I am giddy to begin a new book today. It was referenced in my class on the American Gilded Age (1870-1900) and nestled in the used book basement of the Harvard Book Store for a whopping $2.50.
The Octopus by Frank Norris, (full title: The Epic of Wheat: The Octopus, a Story of California) was published in 1901 as part of an intended three part series about wheat. Norris sadly died after completing the second volume. But Norris, who the inside cover of this book describes as "strikingly handsome" wrote about more than just wheat. He wanted to capture, in style of the newly popular european realists, the destructive push and pull between wheat farmers and railroad monopolies in the West. He essayed to show how these big businesses, a popular depiction of them at this time was in the form of an octopus, hurt American families and small businesses while poisoning the whole industry with their black gold ink. Unclear if Norris will at any point talk about "big government" but I look forward to the likely parallels in his contemporary nostalgia for a wild, more independent if not personal, America and some opinions expressed today at a changing american market and economy.
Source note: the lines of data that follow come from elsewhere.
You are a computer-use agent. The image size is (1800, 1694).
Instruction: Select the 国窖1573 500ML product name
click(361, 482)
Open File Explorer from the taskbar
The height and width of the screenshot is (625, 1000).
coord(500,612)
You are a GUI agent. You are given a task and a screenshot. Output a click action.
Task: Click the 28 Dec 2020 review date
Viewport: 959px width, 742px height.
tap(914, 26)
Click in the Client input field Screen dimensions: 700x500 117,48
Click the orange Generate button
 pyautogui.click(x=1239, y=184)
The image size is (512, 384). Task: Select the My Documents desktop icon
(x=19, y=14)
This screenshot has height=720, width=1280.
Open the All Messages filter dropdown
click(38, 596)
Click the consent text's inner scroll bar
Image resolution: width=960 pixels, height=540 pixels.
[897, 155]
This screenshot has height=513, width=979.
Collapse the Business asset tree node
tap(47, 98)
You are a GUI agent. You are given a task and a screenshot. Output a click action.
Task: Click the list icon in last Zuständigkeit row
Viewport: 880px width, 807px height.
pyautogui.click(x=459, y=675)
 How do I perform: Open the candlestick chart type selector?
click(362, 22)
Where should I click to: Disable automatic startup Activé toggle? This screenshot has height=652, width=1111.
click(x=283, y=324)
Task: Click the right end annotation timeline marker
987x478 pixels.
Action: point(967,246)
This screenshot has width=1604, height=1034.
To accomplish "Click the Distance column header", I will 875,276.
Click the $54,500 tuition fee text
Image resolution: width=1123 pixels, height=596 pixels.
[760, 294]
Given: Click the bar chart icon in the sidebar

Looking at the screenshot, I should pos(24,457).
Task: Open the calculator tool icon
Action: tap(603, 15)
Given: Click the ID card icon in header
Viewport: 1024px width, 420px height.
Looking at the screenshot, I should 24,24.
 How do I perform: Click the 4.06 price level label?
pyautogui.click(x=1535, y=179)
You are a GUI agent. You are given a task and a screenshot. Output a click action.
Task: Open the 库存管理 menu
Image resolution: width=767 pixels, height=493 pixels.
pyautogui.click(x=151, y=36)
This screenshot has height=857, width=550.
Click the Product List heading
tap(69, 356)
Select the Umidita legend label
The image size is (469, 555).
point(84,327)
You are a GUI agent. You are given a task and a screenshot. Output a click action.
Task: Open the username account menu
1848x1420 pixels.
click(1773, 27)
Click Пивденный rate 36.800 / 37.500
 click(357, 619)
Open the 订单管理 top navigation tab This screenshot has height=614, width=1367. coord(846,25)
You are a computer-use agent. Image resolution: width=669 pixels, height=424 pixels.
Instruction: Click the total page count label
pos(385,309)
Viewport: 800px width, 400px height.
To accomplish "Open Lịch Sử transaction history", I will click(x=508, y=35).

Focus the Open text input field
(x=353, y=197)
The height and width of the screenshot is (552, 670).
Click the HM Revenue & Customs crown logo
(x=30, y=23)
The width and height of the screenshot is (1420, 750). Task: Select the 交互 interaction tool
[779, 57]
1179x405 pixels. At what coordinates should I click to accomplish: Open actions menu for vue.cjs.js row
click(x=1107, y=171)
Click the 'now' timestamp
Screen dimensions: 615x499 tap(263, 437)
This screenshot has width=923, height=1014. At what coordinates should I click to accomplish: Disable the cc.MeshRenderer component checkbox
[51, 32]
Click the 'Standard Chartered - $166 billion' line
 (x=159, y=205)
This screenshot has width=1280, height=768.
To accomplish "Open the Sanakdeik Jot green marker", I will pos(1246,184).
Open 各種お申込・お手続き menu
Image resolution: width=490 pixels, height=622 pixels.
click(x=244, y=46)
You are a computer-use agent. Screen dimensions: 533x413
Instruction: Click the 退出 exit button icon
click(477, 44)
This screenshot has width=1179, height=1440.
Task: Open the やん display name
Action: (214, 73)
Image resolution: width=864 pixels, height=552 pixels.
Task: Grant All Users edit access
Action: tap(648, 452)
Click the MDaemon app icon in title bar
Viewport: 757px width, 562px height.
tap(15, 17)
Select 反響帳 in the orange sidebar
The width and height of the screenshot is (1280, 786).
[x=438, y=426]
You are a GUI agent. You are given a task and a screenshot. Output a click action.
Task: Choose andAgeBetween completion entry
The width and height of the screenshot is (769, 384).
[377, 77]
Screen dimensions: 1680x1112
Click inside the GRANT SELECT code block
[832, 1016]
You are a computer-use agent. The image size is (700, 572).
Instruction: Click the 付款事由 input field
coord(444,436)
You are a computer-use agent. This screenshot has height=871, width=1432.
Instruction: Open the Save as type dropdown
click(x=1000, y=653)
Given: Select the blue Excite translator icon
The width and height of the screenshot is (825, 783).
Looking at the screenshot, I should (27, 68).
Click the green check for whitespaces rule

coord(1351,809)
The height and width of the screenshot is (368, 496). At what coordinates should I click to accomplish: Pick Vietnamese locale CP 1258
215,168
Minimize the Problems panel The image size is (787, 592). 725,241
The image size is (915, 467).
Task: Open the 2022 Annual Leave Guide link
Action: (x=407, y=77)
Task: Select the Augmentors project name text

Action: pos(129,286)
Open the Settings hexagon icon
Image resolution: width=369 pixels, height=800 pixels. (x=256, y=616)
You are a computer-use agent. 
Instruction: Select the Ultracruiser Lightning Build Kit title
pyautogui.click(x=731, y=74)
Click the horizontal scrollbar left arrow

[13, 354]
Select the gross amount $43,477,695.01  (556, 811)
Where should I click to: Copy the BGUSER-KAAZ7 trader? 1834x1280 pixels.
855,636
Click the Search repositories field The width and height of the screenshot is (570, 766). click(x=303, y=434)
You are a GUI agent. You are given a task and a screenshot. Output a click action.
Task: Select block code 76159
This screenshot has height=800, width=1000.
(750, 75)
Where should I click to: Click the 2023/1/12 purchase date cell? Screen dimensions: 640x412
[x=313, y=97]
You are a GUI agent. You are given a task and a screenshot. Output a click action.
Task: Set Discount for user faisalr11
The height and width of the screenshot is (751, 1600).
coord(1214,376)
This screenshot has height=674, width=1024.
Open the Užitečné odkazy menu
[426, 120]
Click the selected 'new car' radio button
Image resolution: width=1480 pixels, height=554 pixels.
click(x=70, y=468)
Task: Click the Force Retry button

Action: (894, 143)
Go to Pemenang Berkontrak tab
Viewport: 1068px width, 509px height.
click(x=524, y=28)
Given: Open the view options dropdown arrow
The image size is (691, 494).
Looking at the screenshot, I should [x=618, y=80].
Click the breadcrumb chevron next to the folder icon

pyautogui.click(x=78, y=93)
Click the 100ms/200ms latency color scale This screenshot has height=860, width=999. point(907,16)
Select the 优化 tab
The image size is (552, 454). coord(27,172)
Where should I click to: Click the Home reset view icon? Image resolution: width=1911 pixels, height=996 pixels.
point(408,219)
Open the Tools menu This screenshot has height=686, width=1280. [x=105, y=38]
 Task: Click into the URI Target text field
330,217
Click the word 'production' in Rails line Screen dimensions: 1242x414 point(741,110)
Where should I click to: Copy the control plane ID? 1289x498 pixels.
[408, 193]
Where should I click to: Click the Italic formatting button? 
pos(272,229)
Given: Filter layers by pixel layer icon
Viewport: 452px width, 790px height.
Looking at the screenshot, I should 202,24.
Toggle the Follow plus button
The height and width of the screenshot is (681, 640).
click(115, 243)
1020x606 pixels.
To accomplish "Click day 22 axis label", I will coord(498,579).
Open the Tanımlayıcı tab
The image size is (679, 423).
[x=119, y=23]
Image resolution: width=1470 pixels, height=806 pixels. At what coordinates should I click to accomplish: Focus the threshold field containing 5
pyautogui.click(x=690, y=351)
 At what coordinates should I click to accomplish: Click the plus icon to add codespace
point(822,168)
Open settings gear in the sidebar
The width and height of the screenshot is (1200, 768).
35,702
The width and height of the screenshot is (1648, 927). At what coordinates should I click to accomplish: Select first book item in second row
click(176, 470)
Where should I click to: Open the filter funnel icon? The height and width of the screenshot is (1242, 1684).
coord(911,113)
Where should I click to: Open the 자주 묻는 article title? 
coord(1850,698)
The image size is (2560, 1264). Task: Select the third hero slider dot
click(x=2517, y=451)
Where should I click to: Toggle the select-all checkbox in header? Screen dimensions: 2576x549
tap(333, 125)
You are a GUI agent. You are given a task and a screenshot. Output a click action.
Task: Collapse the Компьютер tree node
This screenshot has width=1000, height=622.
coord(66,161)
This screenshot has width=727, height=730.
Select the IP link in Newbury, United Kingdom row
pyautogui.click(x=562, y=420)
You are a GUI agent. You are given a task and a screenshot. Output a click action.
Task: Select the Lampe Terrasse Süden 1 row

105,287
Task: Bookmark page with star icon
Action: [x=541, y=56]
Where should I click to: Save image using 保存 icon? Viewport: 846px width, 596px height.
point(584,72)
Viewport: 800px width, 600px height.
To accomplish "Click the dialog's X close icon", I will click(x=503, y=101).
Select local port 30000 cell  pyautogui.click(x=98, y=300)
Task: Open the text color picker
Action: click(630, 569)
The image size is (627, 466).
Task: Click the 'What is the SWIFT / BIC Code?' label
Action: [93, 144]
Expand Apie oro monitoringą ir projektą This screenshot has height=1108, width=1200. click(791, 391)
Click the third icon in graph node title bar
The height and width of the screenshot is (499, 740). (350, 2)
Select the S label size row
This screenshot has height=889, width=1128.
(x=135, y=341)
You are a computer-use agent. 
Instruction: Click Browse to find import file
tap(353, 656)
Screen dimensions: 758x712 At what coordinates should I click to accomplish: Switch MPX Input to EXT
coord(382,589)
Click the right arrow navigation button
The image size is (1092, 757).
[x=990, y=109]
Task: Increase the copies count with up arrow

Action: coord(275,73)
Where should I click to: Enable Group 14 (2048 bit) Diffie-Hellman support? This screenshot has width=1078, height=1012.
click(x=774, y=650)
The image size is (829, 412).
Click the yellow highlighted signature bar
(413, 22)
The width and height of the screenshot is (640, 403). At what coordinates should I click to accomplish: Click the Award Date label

For now a passage, in which I feel Norris may not only be talking about sheep. His dreary account of this pack resonates with some the turn-of-the-century fears of big American cities becoming urban wastelands of lost anonymous souls.
The sheep were spread out roughly in the shape of a figure eight, two larger herds connected by a smaller, and were headed to the southward, moving slowly, grazing on the wheat stubble as they proceeded. But the number seemed incalculable. Hundreds upon hundreds of gray, rounded backs, all exactly alike, huddled, close-packed, alive, hid the earth from sight. It was no longer an aggregate of individuals. It was a mass-- a compact, solid, slowly moving mass, huge, without form, like a tick pressed growth of mushrooms, spreading out in all directions over the earth. From it there arose a vague murmur, confused, inarticulate, like the sound of very distant surf, while all the air in the vicinity was heavy with the warm, ammoniacal odor of the thousands of crowding bodies (28).
A much timely read. Maybe after you've finished you can help me make some sense of this craziness in Washington.